Along with how hard it can be to just focus, you might also be fighting negative thoughts that can creep in during sex. Wondering about sexual performance, body image, and self-consciousness can make it harder to let go. You might even get trapped in a loop of having an anxious thought and then feeling bad for having the anxious thought. For instance, “Am I doing this right? Why am I worrying about doing this right? I feel bad for worrying about doing this right. Does that mean that I’m not doing this right?”


Sex, like anything else in life, is best enjoyed without distractions whether physical or mental. Think about the last time you ate while you were in a rush. Did you savor every bite? Likely not. Sex is no different.


Which is why one of the most important steps to experiencing greater sexual pleasure in bed is simply learning to focus on what you feel, and not on what you think. When you slow down and allow those physical sensations of pleasure to come to the surface, you can really transform your whole experience of sex.
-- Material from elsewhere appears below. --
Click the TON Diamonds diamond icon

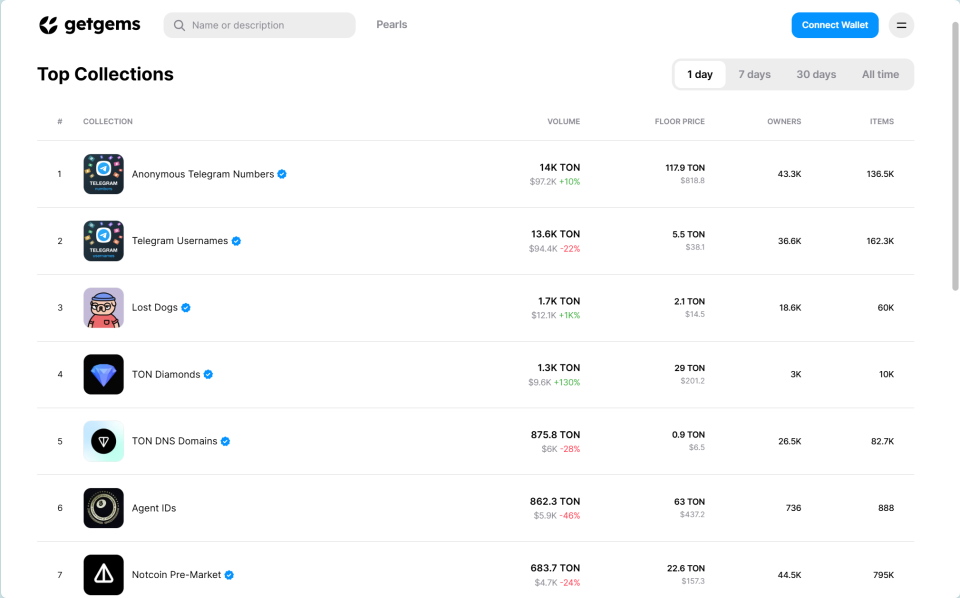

First, Minimize Distractions


It’s easier to minimize distractions in your surroundings than it is to minimize distractions in your head, so start there. Declutter, tidy, and put away. Set your phone to do-not-disturb mode. If your bedroom doubles as a home office, use do-not-disturb mode on any work devices and close or tuck away any work materials you can. If you live with any humans or pets who might barge in, give yourself the gift of a lock on your bedroom door. A white noise machine or playing music can help to reduce outside noise. Try to eliminate anything that could distract you.


Get everything you might need for sex ready, too. Clean and charge your sex toys, and have a backup or two just in case. Make sure there’s plenty of lube within reach along with extra safer sex supplies. Figure out where your towel is. Get a glass of water. The goal is to have everything you need available so you can stay as in-the-moment as possible.



Then, Train Your Brain to Focus

Building your ability to focus on sensation and stay sexually present takes longer but is so worth it. Try working a simple mindfulness exercise into your day.


For instance, every day in the shower, take 30 seconds to take a deep breath, exhale, and pay attention to the way the water feels against your skin and sounds as it lands on the shower floor. You can also practice mindfulness while brushing your teeth.


Such mindfulness exercises support your overall health, help with focus, reduce stress and spiraling, and can even help with relationship satisfaction, according to an article in the American Psychological Association’s Monitor on Psychology. They can also help with sex.


How to Get Back into the Moment


Even with a regular mindfulness practice, it can be hard to stay present for every moment during sex.


Lover co-founder and clinical psychologist Dr. Britney Blair likes to suggest the temperature, texture, and pressure (TTP) method. Whenever you get distracted during sex, pick one of TTP and focus on your experience of that sensation. It’s a quick and easy way to drop away from your racing thoughts and back into the sensations of sex.


Of course, practice makes perfect. Try it out during solo sex and notice not only the sensations in your body, but how your overall experience shifts towards pleasure. When you’re more used to it, try it out during partnered sex, too. You might be surprised at how different sex and connection feel when you’re more present for them.